### [EXERCISE SET]
1. Repeat the article about Brexit and UK fishing waters word for word.
2. Rewrite the listing from its first line through the line containing "will (623, 275).", replacing "backpack" with "rucksack" and leaving everything else unchanged. Return only those lines.

### [PASSAGE TO READ]
▬▬▬▬▬▬

Sunday, 9 Aug 2020

Brexit plot by Brussels to continue exploiting UK’s fishing waters after exit day exposed

European Union officials are primed to insist on a “direct link” between fisheries and the free trade of goods when negotiations begin after January 31. Boris Johnson will be warned that even the most basic trade agreement must allow EU vessels access to UK waters. Early details of the bloc’s negotiating strategy emerged from a planning meeting of diplomats and officials this afternoon in Brussels.

They are preparing to double down their position after Mr Johnson pledged to regain control of the UK’s fishing waters during a meeting with European Commission chief Ursula von der Leyen.

After last week’s meeting, a Downing Street spokesman said: “He said the UK would also maintain control of UK fishing waters.”

“Continued reciprocal access” for European trawlermen in UK waters is listed as one of the bloc’s “reaching objectives”, the behind-closed-doors meeting was told.

▬▬▬▬▬▬

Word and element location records

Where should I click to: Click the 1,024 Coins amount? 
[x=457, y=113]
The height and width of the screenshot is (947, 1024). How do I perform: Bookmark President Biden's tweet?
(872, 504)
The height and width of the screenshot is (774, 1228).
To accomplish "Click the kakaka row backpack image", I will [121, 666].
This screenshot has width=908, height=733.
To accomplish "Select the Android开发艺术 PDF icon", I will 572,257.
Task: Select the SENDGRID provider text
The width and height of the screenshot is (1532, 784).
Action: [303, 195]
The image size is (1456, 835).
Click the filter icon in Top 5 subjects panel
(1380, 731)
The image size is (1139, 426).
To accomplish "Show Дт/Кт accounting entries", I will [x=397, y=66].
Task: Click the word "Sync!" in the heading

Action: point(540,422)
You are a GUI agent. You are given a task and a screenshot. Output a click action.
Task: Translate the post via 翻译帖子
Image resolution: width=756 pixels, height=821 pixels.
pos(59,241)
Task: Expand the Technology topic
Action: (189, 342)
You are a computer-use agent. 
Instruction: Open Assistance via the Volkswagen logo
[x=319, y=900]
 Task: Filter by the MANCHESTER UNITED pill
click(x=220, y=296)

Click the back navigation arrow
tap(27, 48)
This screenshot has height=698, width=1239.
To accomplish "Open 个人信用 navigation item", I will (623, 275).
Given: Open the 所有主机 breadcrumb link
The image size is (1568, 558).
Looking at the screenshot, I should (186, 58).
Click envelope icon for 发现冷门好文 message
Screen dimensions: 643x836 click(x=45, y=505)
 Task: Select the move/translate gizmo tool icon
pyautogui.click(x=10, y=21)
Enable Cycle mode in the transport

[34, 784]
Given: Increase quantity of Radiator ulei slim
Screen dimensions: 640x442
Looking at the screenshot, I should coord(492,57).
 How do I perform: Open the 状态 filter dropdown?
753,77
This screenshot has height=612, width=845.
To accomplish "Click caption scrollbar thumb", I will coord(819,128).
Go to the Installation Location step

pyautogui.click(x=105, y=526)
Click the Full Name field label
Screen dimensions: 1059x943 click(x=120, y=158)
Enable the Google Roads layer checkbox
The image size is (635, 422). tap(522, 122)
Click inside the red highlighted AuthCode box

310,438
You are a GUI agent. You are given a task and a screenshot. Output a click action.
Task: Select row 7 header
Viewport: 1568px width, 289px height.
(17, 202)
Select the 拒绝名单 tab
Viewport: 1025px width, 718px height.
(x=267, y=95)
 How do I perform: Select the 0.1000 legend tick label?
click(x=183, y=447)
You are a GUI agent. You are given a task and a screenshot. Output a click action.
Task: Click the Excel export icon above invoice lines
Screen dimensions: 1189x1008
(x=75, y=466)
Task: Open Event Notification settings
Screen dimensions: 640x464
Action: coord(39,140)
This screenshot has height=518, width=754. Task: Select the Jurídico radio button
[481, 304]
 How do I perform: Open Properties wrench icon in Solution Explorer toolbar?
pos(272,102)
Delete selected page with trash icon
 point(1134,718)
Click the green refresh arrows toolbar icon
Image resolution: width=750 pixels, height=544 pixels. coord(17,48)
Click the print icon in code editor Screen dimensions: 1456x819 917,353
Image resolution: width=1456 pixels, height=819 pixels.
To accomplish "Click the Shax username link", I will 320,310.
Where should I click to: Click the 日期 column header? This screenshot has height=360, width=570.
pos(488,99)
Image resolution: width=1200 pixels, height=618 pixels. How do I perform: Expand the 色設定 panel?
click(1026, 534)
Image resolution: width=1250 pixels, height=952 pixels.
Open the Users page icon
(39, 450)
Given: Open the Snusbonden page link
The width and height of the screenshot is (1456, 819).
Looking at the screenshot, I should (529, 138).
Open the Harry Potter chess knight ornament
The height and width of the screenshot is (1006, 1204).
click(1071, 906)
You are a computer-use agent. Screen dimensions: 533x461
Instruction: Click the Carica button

▬▬▬▬▬▬

### [RESPONSES FOR EACH TASK]
1.
Sunday, 9 Aug 2020

Brexit plot by Brussels to continue exploiting UK’s fishing waters after exit day exposed

European Union officials are primed to insist on a “direct link” between fisheries and the free trade of goods when negotiations begin after January 31. Boris Johnson will be warned that even the most basic trade agreement must allow EU vessels access to UK waters. Early details of the bloc’s negotiating strategy emerged from a planning meeting of diplomats and officials this afternoon in Brussels.

They are preparing to double down their position after Mr Johnson pledged to regain control of the UK’s fishing waters during a meeting with European Commission chief Ursula von der Leyen.

After last week’s meeting, a Downing Street spokesman said: “He said the UK would also maintain control of UK fishing waters.”

“Continued reciprocal access” for European trawlermen in UK waters is listed as one of the bloc’s “reaching objectives”, the behind-closed-doors meeting was told.

2.
Where should I click to: Click the 1,024 Coins amount? 
[x=457, y=113]
The height and width of the screenshot is (947, 1024). How do I perform: Bookmark President Biden's tweet?
(872, 504)
The height and width of the screenshot is (774, 1228).
To accomplish "Click the kakaka row rucksack image", I will [121, 666].
This screenshot has width=908, height=733.
To accomplish "Select the Android开发艺术 PDF icon", I will 572,257.
Task: Select the SENDGRID provider text
The width and height of the screenshot is (1532, 784).
Action: [303, 195]
The image size is (1456, 835).
Click the filter icon in Top 5 subjects panel
(1380, 731)
The image size is (1139, 426).
To accomplish "Show Дт/Кт accounting entries", I will [x=397, y=66].
Task: Click the word "Sync!" in the heading

Action: point(540,422)
You are a GUI agent. You are given a task and a screenshot. Output a click action.
Task: Translate the post via 翻译帖子
Image resolution: width=756 pixels, height=821 pixels.
pos(59,241)
Task: Expand the Technology topic
Action: (189, 342)
You are a computer-use agent. 
Instruction: Open Assistance via the Volkswagen logo
[x=319, y=900]
 Task: Filter by the MANCHESTER UNITED pill
click(x=220, y=296)

Click the back navigation arrow
tap(27, 48)
This screenshot has height=698, width=1239.
To accomplish "Open 个人信用 navigation item", I will (623, 275).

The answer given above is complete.